I was doing dishes in the kitchen last week when Jacob came in and started unloading the dishwasher. While generally, dishwasher unloading is a job that belongs to the kids, I had yet not asked anyone to empty it. Jacob proceeded to empty not just the glass items, which are traditionally his responsibility, but also the silverware and plastic things that his brother and sisters usually put away.
“Who are you and what have you done with Jacob?” I said to him. Jacob smiled—he knew what I meant. While I would never describe Jacob as unhelpful, he usually needs to be reminded to do his jobs around the house.
“Is this a new and improved version of Jacob?” I continued. “I like it.”
“Version 2.0,” he said, alluding to system upgrades on computers that get a new number each time.
It does feel like Jacob, at 14, has received a recent upgrade. It’s nothing dramatic—upgrades seldom are. It’s the same Jacob but with more power and stronger capabilities. I’m sure some of the things that are new for Jacob—baking and filling out his own applications for programs, for example—are things some kids younger than him have been doing for years. Likewise one of his other new skills— giving short, age-appropriate yet insightful lectures on behavior to his younger sisters—might be a task that some young parents haven’t yet mastered. But in some ways, it doesn’t matter where other people are their own developmental trajectory. I can only compare Jacob at 14 to Jacob at 12 or 13, and I’m seeing progress.
Jacob Version 2.0 has made me stop and think about progress made by my other children, as well. Sometimes it’s hard to be aware of progress. All three of them—ages five, seven and ten—seem to require a lot of coaching just to simply fulfill the most basic components of civilized life. I say the words, “Now go brush your teeth,” approximately 8 times per day—one for each of them, morning and night, plus a couple extras on average, thrown in. (And this isn’t even counting the follow-up question, “Did you brush your teeth?”) I remind them to eat and to bathe; to not leave their things in the middle of the room or on the stairs; to wear boots; to do homework; to turn off lights; to say please and thank you; to go to bed; to use the bathroom (just one of them); and to not interrupt.
But if I look closely enough, I realize that for each of them, there are things that I no longer need to say—things they have internalized without my noticing the exact day it happened. Like Jacob, my three younger children are also becoming upgraded versions of themselves. As a parent, it’s so easy to look ahead—what do I want my child to be able to do next—that we can lose sight of how far they’ve come.
Jamie no longer needs four time-outs per day just to follow directions. When she was three and four, she spent so much time on the little step near the front door, I worried that we were scarring her for life—she seemed to test Bill and me more than the boys ever had. Now that she’s five, though, she’s down to about two time-outs a week. Mostly, she listens and follows directions. It’s not perfect, but it’s progress.

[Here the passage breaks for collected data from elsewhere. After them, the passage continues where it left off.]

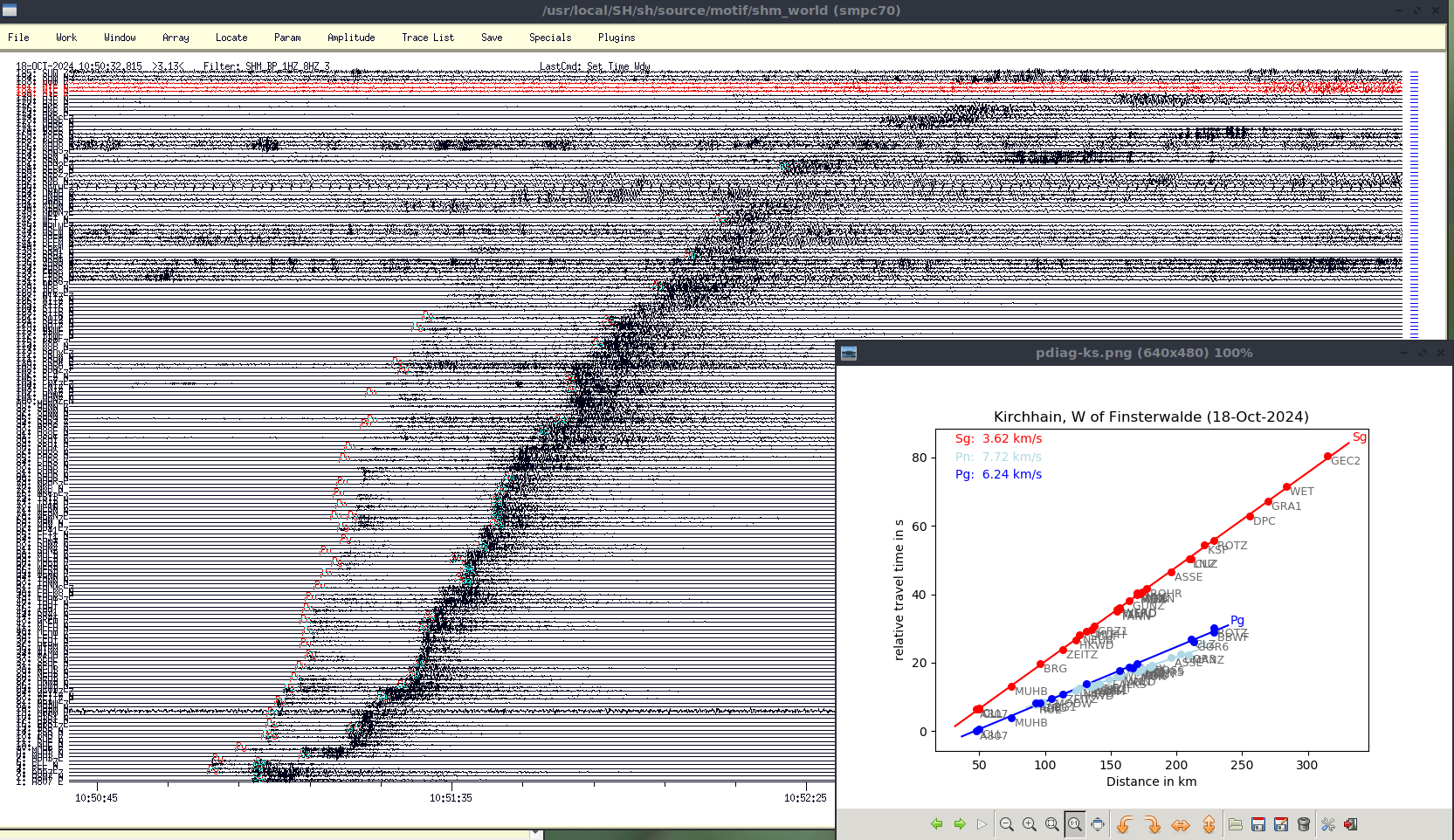
Task: Go to previous image with green left arrow
Action: [x=937, y=824]
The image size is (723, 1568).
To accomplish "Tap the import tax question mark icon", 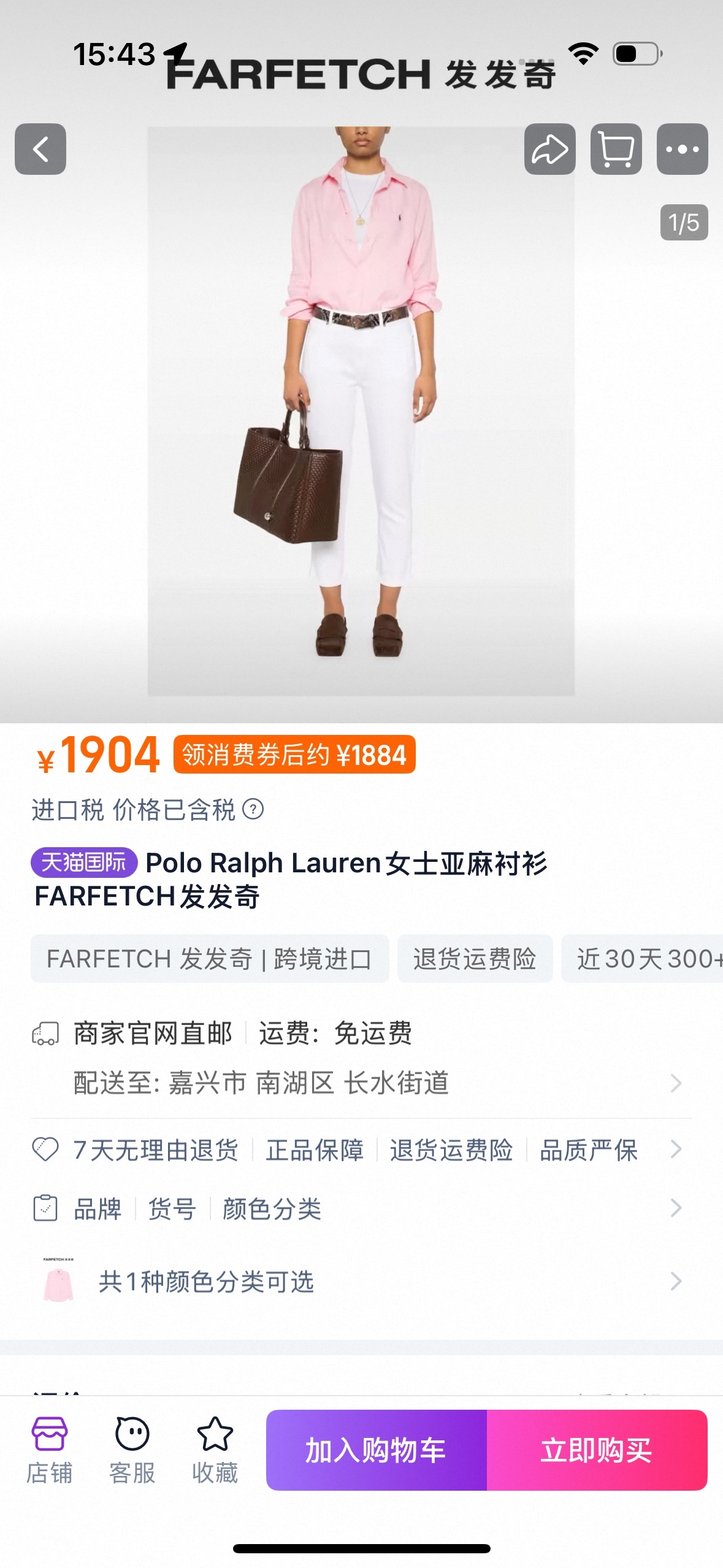I will tap(253, 809).
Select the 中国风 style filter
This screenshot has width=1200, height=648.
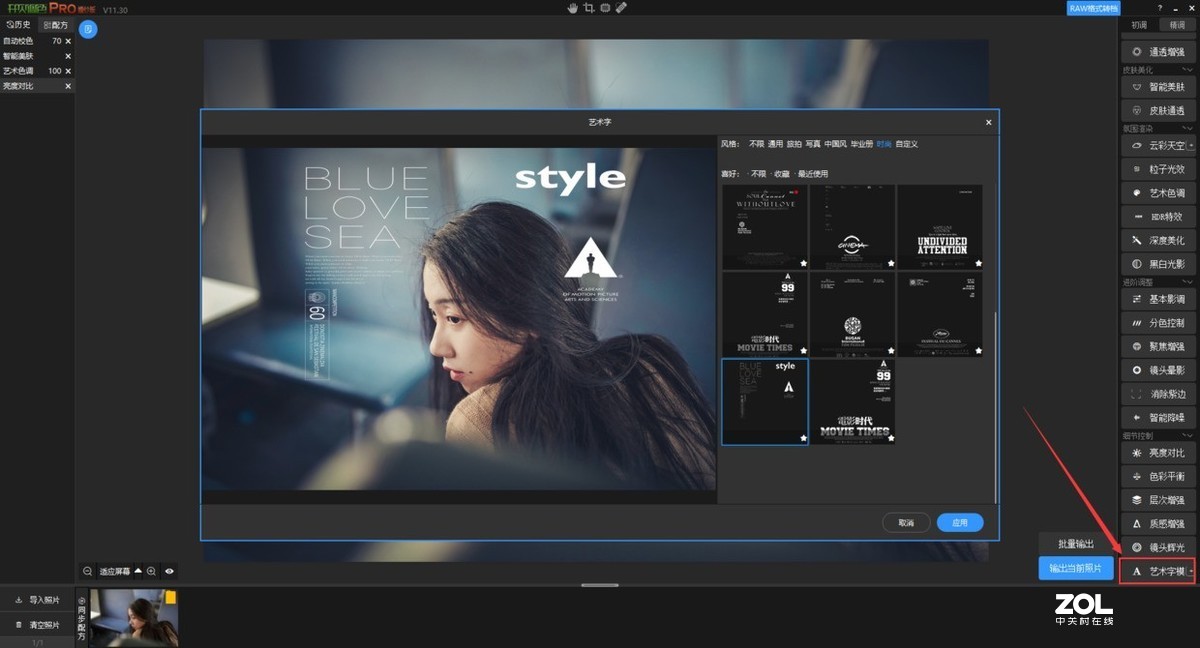[x=835, y=144]
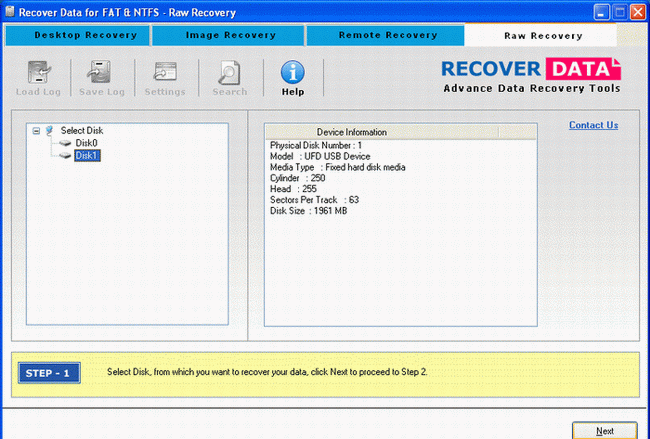
Task: Collapse the Select Disk tree node
Action: pos(36,131)
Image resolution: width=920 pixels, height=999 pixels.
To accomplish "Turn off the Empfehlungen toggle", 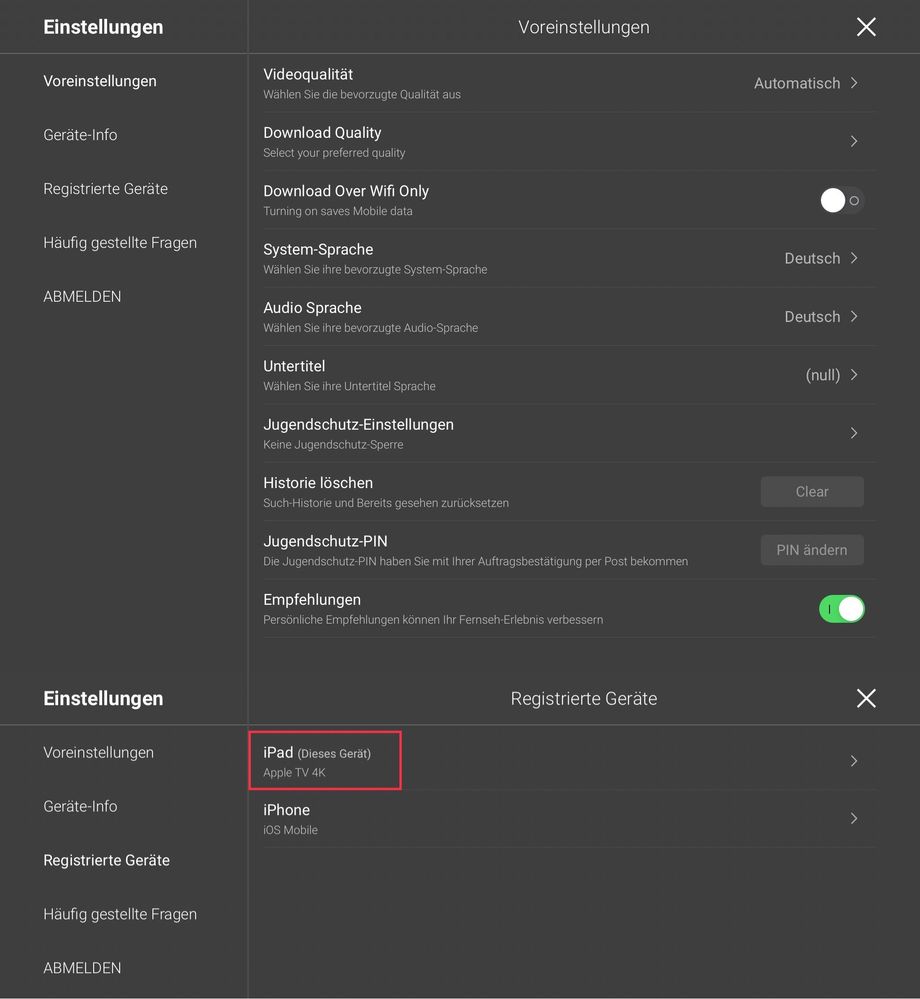I will pyautogui.click(x=841, y=609).
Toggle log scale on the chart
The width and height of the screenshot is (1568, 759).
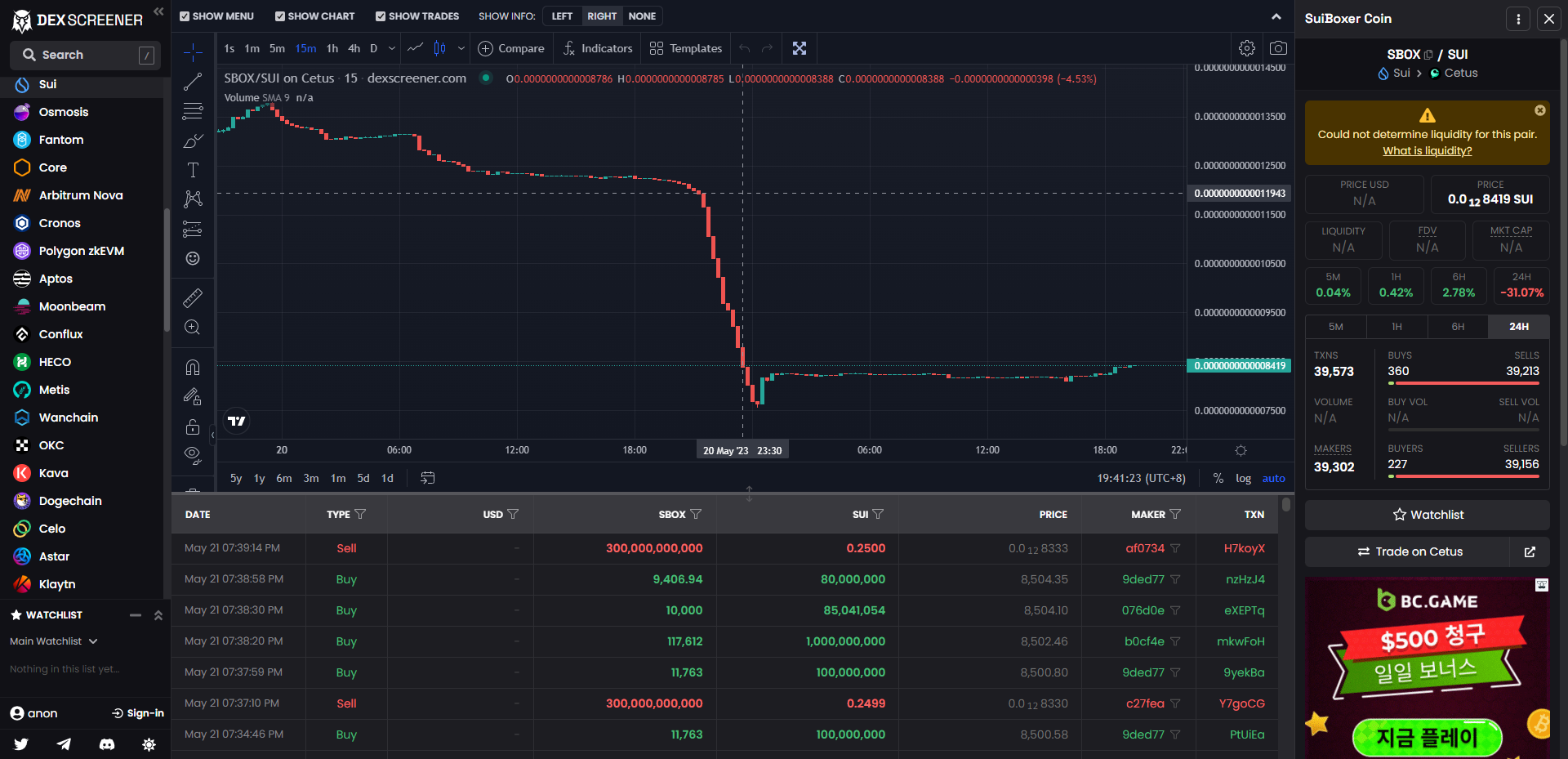pos(1243,479)
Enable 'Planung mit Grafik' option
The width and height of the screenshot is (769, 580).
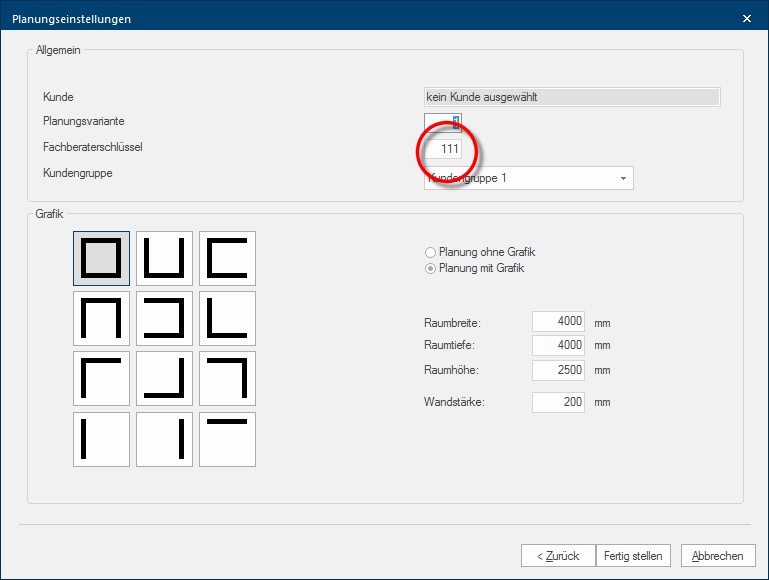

When T entered our home as a foster child a year ago, she could not stand it if Jamie received anything that she didn’t—a hug; a compliment; a treat bag from a birthday party. After year of hearing our refrain “Different things for different people,” though, T now understands her turn will come and is rarely jealous of her little sister.
A year ago, every piano lesson and practice session for Liam ended with him in tears—soggy piano keys and Bill and I wondering why we were paying for something that made our son cry. Now, after a few tweaks to practice times and the change to a new teacher, Liam bounds off to lessons and proudly plays for grandparents when they come over. Progress.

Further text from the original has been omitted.